**To do:** Every record that follows must be given again exactly.

*** Block opens ***

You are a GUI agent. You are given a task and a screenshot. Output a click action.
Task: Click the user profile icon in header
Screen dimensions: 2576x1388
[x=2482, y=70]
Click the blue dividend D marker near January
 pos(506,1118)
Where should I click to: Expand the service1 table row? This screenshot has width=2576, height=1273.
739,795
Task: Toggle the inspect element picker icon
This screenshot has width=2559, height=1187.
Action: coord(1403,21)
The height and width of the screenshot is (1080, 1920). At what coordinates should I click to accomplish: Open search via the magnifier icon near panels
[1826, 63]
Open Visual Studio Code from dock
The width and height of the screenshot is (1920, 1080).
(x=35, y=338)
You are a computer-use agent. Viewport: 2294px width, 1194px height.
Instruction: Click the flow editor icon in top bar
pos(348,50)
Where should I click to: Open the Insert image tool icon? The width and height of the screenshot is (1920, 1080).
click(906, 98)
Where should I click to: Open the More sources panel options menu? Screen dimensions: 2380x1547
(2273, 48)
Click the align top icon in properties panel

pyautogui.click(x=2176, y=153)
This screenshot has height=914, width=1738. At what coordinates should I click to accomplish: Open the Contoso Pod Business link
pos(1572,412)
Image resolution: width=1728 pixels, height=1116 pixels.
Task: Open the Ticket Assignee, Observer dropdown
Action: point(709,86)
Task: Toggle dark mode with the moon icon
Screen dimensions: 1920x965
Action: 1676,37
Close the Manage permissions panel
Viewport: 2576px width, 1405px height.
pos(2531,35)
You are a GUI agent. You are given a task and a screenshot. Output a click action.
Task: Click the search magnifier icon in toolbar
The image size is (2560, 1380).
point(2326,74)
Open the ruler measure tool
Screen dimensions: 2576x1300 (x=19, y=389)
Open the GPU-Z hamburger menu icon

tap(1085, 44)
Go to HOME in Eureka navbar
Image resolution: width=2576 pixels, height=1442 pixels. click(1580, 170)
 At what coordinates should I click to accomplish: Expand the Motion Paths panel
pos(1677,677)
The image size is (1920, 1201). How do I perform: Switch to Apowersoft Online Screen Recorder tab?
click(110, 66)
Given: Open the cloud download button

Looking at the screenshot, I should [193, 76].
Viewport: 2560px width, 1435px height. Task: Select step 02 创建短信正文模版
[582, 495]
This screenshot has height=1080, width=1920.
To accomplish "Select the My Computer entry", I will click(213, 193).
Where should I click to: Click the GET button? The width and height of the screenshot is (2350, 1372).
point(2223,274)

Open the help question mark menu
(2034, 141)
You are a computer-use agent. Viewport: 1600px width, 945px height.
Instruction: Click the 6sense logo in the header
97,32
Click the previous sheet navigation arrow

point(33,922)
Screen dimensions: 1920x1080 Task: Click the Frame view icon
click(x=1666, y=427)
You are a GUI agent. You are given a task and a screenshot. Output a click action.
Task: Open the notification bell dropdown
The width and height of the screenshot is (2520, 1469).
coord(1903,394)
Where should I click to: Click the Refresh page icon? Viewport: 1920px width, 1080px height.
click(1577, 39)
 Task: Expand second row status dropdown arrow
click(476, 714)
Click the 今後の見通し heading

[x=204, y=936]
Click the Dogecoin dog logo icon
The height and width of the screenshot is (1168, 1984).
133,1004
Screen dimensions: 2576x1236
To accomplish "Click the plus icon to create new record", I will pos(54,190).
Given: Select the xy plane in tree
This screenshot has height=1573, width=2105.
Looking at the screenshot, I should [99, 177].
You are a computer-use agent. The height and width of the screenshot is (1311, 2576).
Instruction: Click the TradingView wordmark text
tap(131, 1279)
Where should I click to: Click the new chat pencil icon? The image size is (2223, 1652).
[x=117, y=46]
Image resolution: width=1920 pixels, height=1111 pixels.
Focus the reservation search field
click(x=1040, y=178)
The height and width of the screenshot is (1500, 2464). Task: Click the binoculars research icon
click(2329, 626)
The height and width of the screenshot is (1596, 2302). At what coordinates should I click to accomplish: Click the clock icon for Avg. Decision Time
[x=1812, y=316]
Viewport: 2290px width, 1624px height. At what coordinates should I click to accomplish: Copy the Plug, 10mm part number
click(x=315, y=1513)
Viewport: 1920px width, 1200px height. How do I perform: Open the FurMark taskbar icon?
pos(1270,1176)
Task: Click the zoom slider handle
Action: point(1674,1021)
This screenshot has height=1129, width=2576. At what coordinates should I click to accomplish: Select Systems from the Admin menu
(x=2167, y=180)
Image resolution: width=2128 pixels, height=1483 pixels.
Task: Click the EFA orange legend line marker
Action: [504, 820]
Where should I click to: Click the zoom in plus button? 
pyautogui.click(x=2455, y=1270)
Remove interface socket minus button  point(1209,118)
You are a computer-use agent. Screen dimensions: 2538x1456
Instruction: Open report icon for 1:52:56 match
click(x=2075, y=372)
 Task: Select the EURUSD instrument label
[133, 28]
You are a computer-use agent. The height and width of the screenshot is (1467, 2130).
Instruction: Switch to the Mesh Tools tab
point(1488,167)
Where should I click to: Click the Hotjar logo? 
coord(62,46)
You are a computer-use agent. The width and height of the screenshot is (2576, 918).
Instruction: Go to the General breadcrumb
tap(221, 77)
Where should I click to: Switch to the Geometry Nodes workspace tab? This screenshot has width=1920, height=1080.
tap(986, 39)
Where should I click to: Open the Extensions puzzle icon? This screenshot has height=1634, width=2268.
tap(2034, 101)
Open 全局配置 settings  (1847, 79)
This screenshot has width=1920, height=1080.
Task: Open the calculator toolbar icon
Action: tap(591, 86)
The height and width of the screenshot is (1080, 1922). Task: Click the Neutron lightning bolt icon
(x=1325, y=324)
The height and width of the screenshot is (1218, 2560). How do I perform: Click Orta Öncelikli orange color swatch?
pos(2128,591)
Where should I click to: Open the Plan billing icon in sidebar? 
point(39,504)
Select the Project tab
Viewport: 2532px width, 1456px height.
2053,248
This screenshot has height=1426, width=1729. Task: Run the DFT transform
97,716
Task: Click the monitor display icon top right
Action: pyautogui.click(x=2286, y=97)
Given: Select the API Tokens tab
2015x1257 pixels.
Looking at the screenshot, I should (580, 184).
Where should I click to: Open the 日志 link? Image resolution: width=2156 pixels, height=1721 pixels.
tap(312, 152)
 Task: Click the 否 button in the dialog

*** Block closes ***

**Output:**
You are a GUI agent. You are given a task and a screenshot. Output a click action.
Task: Click the user profile icon in header
Screen dimensions: 2576x1388
[x=2482, y=70]
Click the blue dividend D marker near January
 pos(506,1118)
Where should I click to: Expand the service1 table row? This screenshot has width=2576, height=1273.
739,795
Task: Toggle the inspect element picker icon
This screenshot has width=2559, height=1187.
Action: coord(1403,21)
The height and width of the screenshot is (1080, 1920). At what coordinates should I click to accomplish: Open search via the magnifier icon near panels
[1826, 63]
Open Visual Studio Code from dock
The width and height of the screenshot is (1920, 1080).
(x=35, y=338)
You are a computer-use agent. Viewport: 2294px width, 1194px height.
Instruction: Click the flow editor icon in top bar
pos(348,50)
Where should I click to: Open the Insert image tool icon? The width and height of the screenshot is (1920, 1080).
click(906, 98)
Where should I click to: Open the More sources panel options menu? Screen dimensions: 2380x1547
(2273, 48)
Click the align top icon in properties panel

pyautogui.click(x=2176, y=153)
This screenshot has height=914, width=1738. At what coordinates should I click to accomplish: Open the Contoso Pod Business link
pos(1572,412)
Image resolution: width=1728 pixels, height=1116 pixels.
Task: Open the Ticket Assignee, Observer dropdown
Action: point(709,86)
Task: Toggle dark mode with the moon icon
Screen dimensions: 1920x965
Action: 1676,37
Close the Manage permissions panel
Viewport: 2576px width, 1405px height.
pos(2531,35)
You are a GUI agent. You are given a task and a screenshot. Output a click action.
Task: Click the search magnifier icon in toolbar
The image size is (2560, 1380).
point(2326,74)
Open the ruler measure tool
Screen dimensions: 2576x1300 (x=19, y=389)
Open the GPU-Z hamburger menu icon

tap(1085, 44)
Go to HOME in Eureka navbar
Image resolution: width=2576 pixels, height=1442 pixels. click(1580, 170)
 At what coordinates should I click to accomplish: Expand the Motion Paths panel
pos(1677,677)
The image size is (1920, 1201). How do I perform: Switch to Apowersoft Online Screen Recorder tab?
click(110, 66)
Given: Open the cloud download button

Looking at the screenshot, I should [193, 76].
Viewport: 2560px width, 1435px height. Task: Select step 02 创建短信正文模版
[582, 495]
This screenshot has height=1080, width=1920.
To accomplish "Select the My Computer entry", I will click(213, 193).
Where should I click to: Click the GET button? The width and height of the screenshot is (2350, 1372).
point(2223,274)

Open the help question mark menu
(2034, 141)
You are a computer-use agent. Viewport: 1600px width, 945px height.
Instruction: Click the 6sense logo in the header
97,32
Click the previous sheet navigation arrow

point(33,922)
Screen dimensions: 1920x1080 Task: Click the Frame view icon
click(x=1666, y=427)
You are a GUI agent. You are given a task and a screenshot. Output a click action.
Task: Open the notification bell dropdown
The width and height of the screenshot is (2520, 1469).
coord(1903,394)
Where should I click to: Click the Refresh page icon? Viewport: 1920px width, 1080px height.
click(1577, 39)
 Task: Expand second row status dropdown arrow
click(476, 714)
Click the 今後の見通し heading

[x=204, y=936]
Click the Dogecoin dog logo icon
The height and width of the screenshot is (1168, 1984).
133,1004
Screen dimensions: 2576x1236
To accomplish "Click the plus icon to create new record", I will pos(54,190).
Given: Select the xy plane in tree
This screenshot has height=1573, width=2105.
Looking at the screenshot, I should [99, 177].
You are a computer-use agent. The height and width of the screenshot is (1311, 2576).
Instruction: Click the TradingView wordmark text
tap(131, 1279)
Where should I click to: Click the new chat pencil icon? The image size is (2223, 1652).
[x=117, y=46]
Image resolution: width=1920 pixels, height=1111 pixels.
Focus the reservation search field
click(x=1040, y=178)
The height and width of the screenshot is (1500, 2464). Task: Click the binoculars research icon
click(2329, 626)
The height and width of the screenshot is (1596, 2302). At what coordinates should I click to accomplish: Click the clock icon for Avg. Decision Time
[x=1812, y=316]
Viewport: 2290px width, 1624px height. At what coordinates should I click to accomplish: Copy the Plug, 10mm part number
click(x=315, y=1513)
Viewport: 1920px width, 1200px height. How do I perform: Open the FurMark taskbar icon?
pos(1270,1176)
Task: Click the zoom slider handle
Action: point(1674,1021)
This screenshot has height=1129, width=2576. At what coordinates should I click to accomplish: Select Systems from the Admin menu
(x=2167, y=180)
Image resolution: width=2128 pixels, height=1483 pixels.
Task: Click the EFA orange legend line marker
Action: [504, 820]
Where should I click to: Click the zoom in plus button? 
pyautogui.click(x=2455, y=1270)
Remove interface socket minus button  point(1209,118)
You are a computer-use agent. Screen dimensions: 2538x1456
Instruction: Open report icon for 1:52:56 match
click(x=2075, y=372)
 Task: Select the EURUSD instrument label
[133, 28]
You are a computer-use agent. The height and width of the screenshot is (1467, 2130).
Instruction: Switch to the Mesh Tools tab
point(1488,167)
Where should I click to: Click the Hotjar logo? 
coord(62,46)
You are a computer-use agent. The width and height of the screenshot is (2576, 918).
Instruction: Go to the General breadcrumb
tap(221, 77)
Where should I click to: Switch to the Geometry Nodes workspace tab? This screenshot has width=1920, height=1080.
tap(986, 39)
Where should I click to: Open the Extensions puzzle icon? This screenshot has height=1634, width=2268.
tap(2034, 101)
Open 全局配置 settings  (1847, 79)
This screenshot has width=1920, height=1080.
Task: Open the calculator toolbar icon
Action: tap(591, 86)
The height and width of the screenshot is (1080, 1922). Task: Click the Neutron lightning bolt icon
(x=1325, y=324)
The height and width of the screenshot is (1218, 2560). How do I perform: Click Orta Öncelikli orange color swatch?
pos(2128,591)
Where should I click to: Open the Plan billing icon in sidebar? 
point(39,504)
Select the Project tab
Viewport: 2532px width, 1456px height.
2053,248
This screenshot has height=1426, width=1729. Task: Run the DFT transform
97,716
Task: Click the monitor display icon top right
Action: pyautogui.click(x=2286, y=97)
Given: Select the API Tokens tab
2015x1257 pixels.
Looking at the screenshot, I should (580, 184).
Where should I click to: Open the 日志 link? Image resolution: width=2156 pixels, height=1721 pixels.
tap(312, 152)
 Task: Click the 否 button in the dialog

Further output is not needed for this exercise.